## Excerpted records
BEGIN

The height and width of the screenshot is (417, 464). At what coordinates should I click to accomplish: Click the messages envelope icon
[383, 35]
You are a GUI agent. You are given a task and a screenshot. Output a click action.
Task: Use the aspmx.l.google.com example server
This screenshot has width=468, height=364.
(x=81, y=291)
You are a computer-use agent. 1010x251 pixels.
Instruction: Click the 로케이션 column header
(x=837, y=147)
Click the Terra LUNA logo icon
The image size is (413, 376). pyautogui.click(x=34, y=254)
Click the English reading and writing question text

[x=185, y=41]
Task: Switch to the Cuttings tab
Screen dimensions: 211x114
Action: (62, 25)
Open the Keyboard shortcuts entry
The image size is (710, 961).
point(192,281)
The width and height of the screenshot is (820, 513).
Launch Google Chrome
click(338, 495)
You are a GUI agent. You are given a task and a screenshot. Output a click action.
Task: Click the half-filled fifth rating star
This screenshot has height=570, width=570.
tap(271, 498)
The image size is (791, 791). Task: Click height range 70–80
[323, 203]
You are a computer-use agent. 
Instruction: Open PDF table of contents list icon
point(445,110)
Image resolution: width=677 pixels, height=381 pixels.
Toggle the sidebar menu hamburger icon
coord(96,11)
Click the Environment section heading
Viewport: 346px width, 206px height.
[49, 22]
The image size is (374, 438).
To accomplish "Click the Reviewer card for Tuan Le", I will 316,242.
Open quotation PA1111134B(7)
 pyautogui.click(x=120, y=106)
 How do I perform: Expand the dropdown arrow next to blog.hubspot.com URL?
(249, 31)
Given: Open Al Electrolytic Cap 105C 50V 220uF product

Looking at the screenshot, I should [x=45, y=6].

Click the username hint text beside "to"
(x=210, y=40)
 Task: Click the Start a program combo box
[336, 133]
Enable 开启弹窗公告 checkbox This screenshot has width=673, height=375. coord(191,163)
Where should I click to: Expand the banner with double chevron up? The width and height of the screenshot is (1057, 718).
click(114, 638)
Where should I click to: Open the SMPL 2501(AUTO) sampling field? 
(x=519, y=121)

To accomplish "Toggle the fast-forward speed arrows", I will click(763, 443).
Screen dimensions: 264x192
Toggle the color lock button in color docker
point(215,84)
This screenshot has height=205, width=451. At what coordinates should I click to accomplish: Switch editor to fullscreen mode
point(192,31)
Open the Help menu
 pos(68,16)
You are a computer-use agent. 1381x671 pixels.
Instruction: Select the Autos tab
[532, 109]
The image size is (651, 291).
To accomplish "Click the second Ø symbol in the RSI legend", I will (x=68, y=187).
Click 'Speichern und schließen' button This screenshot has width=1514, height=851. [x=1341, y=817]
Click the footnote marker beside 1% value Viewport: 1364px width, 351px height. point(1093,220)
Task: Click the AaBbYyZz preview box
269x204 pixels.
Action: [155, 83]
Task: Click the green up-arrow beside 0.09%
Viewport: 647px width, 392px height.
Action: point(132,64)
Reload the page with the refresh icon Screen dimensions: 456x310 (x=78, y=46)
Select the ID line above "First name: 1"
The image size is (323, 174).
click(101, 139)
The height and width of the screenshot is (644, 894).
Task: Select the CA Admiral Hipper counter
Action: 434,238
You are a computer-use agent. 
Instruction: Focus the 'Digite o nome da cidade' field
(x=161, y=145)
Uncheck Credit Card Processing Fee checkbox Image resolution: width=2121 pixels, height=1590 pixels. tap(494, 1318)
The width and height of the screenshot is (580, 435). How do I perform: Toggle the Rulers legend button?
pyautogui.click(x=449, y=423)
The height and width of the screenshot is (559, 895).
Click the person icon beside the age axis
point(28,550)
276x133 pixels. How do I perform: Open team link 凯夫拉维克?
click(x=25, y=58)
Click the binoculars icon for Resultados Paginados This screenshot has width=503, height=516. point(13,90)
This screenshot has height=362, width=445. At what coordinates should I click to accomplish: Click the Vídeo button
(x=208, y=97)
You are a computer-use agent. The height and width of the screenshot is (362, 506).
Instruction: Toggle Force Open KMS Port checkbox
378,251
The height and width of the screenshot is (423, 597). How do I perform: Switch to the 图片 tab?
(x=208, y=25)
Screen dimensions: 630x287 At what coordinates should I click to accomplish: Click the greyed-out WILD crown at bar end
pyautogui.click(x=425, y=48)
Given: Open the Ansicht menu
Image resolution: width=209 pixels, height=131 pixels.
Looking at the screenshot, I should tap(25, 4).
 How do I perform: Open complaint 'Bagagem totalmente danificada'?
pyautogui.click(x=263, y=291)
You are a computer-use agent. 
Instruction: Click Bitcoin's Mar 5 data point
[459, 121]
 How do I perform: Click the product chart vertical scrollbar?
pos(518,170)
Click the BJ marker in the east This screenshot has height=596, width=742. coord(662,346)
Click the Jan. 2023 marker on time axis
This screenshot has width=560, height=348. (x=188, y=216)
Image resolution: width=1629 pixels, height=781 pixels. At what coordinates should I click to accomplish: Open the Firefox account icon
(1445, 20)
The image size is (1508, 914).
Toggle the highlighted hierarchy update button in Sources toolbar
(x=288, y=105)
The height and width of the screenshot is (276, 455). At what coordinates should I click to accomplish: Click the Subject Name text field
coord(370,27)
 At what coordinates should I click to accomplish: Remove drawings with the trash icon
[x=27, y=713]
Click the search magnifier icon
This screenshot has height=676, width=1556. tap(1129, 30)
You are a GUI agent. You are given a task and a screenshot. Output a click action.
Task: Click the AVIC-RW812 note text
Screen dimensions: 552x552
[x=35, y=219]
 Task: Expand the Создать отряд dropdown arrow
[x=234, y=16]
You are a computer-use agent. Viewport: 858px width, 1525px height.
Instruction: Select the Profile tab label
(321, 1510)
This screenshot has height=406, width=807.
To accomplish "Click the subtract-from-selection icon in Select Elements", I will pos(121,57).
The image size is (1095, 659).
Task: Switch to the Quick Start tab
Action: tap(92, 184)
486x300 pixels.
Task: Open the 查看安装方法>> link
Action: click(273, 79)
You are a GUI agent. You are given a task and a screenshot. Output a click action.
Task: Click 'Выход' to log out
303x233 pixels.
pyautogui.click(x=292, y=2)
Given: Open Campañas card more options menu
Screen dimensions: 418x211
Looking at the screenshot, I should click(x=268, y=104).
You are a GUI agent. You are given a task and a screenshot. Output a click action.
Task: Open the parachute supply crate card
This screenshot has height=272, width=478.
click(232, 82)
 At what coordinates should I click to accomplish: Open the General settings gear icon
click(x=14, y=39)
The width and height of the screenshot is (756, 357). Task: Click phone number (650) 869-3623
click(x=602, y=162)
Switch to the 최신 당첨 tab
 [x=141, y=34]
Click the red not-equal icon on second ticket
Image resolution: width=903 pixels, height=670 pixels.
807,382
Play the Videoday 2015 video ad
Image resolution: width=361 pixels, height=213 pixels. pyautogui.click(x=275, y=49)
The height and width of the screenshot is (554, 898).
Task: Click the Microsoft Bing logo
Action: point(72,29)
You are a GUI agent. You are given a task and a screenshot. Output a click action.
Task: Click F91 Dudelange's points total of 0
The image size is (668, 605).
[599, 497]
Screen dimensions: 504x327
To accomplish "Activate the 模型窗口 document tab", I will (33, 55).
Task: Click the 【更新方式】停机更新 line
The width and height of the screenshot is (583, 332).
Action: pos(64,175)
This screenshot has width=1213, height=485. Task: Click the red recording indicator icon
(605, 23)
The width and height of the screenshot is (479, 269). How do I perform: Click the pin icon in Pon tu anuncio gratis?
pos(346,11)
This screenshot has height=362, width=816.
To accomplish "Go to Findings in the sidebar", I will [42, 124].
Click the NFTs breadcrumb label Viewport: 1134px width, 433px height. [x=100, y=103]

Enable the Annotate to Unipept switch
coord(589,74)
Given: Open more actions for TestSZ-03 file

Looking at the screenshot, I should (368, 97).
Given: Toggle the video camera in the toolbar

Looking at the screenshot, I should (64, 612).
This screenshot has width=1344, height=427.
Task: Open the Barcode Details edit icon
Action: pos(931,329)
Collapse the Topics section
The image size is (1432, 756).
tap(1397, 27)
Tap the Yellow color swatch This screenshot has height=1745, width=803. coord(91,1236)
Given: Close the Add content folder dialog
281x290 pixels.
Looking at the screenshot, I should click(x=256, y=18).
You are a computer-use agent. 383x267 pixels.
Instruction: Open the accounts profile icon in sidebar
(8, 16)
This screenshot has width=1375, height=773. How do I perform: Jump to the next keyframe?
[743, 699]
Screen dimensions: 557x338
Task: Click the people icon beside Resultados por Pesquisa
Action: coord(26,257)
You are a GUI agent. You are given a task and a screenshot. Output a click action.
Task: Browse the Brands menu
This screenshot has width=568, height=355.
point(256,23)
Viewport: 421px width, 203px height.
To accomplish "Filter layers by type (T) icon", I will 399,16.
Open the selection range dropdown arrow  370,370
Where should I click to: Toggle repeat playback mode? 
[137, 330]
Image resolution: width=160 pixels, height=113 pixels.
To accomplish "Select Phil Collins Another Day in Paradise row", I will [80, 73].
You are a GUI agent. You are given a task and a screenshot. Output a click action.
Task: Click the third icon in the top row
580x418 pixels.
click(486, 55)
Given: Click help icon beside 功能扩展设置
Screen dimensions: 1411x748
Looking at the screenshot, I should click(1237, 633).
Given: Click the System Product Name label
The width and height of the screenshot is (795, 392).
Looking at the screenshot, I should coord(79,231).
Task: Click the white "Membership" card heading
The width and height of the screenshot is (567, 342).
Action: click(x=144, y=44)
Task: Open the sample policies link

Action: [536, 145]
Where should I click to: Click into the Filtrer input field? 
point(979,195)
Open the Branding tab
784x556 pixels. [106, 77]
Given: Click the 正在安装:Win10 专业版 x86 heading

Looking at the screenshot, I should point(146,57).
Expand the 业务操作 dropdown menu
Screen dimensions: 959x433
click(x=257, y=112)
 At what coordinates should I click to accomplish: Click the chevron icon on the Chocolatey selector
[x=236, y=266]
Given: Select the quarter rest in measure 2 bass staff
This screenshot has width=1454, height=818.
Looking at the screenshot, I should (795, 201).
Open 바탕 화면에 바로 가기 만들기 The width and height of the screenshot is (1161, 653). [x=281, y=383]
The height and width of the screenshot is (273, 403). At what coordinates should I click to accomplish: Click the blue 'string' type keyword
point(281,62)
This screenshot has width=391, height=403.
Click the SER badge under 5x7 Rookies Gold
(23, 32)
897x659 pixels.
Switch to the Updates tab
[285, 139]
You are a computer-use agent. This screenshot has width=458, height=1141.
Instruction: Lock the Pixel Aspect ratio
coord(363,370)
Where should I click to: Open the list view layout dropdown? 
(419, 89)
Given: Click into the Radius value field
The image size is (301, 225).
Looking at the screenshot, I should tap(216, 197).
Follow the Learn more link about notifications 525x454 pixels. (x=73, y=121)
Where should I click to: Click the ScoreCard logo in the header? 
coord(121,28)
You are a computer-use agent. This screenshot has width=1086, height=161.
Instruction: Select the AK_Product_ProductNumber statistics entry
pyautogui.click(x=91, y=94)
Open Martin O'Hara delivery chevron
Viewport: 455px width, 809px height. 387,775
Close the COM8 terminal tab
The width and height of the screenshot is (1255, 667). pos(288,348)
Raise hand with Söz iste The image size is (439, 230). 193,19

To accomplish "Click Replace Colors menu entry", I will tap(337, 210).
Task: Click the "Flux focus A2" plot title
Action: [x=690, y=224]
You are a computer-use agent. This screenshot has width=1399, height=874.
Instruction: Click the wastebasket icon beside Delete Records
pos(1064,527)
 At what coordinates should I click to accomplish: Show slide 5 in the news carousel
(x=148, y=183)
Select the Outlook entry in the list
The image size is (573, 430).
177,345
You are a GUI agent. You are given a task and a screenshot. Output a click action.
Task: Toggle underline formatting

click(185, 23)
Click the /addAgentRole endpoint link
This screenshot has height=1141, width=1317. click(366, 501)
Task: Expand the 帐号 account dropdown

END

## What needs to be done
Scan the records above for the string "value", and copy every line where it turns up.

## Answer to the problem
Click the footnote marker beside 1% value Viewport: 1364px width, 351px height. point(1093,220)
Given: Click into the Radius value field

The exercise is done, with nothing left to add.